A rending and tearing sound, as if the ground were being ripped apart by gigantic hands, impelled Roland forward. Like a mongoose hunting a snake, the tytans were digging for them, widening the tunnel, intending to ferret them out.

Down and down the captives traveled, sometimes falling or rolling where the tunnel turned steep and they couldn’t see their way in the darkness. The fear of pursuit and the gruff “Go! Col” drove them on past the limit of endurance. And then a whoosh of exhaled breath and a crash coming from behind him told Roland that the elf’s strength had given out.

“Rega!” Roland called, and his sister halted, turning slowly, peering at him wearily. “Quin’s had it. Come help me!”

She nodded, having no breath left to speak, and crawled back. Roland reached out a hand, caught hold of her arm, felt her trembling with fatigue.

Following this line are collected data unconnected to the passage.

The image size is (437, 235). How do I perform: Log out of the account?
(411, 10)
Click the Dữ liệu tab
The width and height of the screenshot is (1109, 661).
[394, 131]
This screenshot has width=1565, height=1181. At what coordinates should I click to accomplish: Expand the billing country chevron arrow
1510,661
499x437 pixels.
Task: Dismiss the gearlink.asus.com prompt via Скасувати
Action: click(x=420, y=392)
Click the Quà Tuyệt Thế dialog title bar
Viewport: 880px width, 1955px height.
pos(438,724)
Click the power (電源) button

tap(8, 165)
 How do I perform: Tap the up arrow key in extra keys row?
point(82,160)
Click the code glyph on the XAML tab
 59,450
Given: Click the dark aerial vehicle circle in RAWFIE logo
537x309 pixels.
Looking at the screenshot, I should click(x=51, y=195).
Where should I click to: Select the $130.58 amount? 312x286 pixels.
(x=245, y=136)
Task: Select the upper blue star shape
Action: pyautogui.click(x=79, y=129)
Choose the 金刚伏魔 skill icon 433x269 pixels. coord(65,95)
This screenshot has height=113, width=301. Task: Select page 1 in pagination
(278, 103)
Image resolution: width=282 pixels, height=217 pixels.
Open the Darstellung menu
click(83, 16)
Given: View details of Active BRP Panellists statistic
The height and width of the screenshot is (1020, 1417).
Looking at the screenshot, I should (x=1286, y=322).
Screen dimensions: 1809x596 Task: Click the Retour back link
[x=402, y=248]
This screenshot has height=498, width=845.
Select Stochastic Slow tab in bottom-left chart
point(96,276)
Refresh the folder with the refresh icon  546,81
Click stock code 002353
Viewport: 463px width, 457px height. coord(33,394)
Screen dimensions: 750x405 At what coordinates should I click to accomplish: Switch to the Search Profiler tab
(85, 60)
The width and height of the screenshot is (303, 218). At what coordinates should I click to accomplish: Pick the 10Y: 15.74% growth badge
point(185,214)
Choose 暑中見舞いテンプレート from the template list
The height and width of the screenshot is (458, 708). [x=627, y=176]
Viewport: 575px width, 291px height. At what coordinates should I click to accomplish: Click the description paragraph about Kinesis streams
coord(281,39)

“Why have you stopped?” demanded the voice.

“Take a look … elf!” Roland gasped for breath. “He’s … finished … All of us…. Rest. Must… rest.”

Rega sagged against him, her muscles twitching, her chest heaving. Blood roared in Roland’s ears, he couldn’t tell if they were still being pursued. Not, he thought, that it mattered.

“We rest a little,” said the gruff voice. “But not long. Deep. We must go deep.”

Roland gazed around him, blinking back fiery spots that were bursting before his eyes, obscuring his vision. He couldn’t see much anyway. The darkness was thick, intense.

“Surely … they won’t come … this far.”

“You don’t know them. They are terrible.”

The voice—now that he could hear it more clearly—sounded familiar.

“Blackboard? That you?”

“I told you before. My name is Drugar. Who is the elf?”

“Paithan,” said Paithan, easing himself to a crouched position, bracing himself against the sides of the tunnel. “Paithan Quindiniar. I am honored to meet you, sir, and I want to thank you for—”

“Not now!” growled Drugar. “Deep! We must go deep!” Roland flexed his hands. The palms were torn and bleeding where he’d scraped them against the moss tunnel’s rough sides.

“Rega?” he said, concerned.

“Yeah. I can make it.” He heard her sigh. Then she left him, and began to crawl again.

Roland drew a breath, wiped the sweat from his eyes, and followed, plunging down into the darkness.